#### Supplied records ####

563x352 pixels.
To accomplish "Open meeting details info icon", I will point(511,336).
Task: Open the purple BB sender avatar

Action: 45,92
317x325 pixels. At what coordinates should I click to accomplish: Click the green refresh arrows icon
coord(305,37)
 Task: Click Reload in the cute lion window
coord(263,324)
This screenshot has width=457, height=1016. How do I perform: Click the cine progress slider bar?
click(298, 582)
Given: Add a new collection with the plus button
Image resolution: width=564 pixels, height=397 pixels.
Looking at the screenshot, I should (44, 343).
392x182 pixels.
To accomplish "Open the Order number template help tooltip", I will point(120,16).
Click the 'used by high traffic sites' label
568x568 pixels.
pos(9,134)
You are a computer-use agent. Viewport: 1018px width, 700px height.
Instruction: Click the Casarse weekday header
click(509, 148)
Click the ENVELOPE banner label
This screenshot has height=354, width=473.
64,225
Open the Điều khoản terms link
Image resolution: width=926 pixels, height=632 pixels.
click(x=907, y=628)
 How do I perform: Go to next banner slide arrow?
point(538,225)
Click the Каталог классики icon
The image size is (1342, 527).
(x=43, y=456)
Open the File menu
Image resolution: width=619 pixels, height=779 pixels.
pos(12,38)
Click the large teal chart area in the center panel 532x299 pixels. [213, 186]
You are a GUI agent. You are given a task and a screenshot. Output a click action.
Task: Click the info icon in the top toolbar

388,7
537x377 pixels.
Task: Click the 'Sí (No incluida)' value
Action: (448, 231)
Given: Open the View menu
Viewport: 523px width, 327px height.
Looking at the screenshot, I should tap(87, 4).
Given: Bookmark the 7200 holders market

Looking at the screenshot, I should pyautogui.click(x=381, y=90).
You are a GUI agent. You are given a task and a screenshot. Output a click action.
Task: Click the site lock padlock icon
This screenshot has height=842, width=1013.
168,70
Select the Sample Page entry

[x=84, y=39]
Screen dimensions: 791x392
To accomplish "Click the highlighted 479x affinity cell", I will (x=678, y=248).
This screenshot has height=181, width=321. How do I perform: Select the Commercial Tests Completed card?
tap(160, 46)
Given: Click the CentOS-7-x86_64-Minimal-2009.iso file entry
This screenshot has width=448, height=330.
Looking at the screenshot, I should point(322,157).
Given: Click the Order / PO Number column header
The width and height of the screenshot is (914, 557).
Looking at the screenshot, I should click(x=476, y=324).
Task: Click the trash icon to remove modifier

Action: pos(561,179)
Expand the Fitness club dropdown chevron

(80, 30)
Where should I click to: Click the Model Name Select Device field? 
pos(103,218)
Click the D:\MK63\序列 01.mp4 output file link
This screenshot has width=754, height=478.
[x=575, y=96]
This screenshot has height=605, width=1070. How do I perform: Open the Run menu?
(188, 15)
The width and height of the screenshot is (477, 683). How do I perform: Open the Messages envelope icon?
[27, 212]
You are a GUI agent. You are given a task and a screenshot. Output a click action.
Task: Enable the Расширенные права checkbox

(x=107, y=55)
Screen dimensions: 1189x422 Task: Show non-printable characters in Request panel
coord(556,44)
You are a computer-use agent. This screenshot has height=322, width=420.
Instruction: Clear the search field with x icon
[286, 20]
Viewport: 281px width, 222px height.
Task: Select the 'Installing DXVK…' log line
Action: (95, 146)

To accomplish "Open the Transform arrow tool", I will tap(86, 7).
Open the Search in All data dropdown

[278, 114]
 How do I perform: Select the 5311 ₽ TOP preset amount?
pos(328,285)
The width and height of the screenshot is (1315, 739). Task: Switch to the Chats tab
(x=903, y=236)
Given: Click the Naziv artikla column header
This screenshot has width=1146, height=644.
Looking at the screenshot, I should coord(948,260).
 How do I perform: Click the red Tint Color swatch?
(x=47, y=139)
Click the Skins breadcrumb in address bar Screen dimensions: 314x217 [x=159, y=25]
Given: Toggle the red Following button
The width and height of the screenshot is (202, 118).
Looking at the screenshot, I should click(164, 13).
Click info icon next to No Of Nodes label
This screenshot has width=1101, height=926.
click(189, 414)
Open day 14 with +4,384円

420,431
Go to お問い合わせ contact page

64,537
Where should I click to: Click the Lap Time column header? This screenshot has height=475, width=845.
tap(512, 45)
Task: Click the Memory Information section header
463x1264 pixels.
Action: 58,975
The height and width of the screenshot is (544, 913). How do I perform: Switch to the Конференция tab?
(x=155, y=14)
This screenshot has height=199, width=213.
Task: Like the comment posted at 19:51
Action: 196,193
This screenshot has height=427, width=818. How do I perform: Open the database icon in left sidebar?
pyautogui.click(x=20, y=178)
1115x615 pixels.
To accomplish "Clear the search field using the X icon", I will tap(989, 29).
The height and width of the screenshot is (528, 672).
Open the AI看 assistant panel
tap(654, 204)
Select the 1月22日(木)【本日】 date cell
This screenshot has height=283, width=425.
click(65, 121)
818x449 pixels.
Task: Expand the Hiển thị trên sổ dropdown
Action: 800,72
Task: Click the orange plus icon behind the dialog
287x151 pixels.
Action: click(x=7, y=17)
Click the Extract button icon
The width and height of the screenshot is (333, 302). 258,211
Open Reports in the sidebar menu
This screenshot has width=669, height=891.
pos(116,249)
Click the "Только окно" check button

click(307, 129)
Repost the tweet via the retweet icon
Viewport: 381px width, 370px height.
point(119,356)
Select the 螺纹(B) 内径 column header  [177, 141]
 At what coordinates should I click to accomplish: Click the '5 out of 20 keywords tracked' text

####

Instructions to follow: Lines from the one containing "Repost the tweet via the retweet icon" to the last line above, both included: copy these exactly and write nothing else.

Answer for this exercise:
Repost the tweet via the retweet icon
Viewport: 381px width, 370px height.
point(119,356)
Select the 螺纹(B) 内径 column header  [177, 141]
 At what coordinates should I click to accomplish: Click the '5 out of 20 keywords tracked' text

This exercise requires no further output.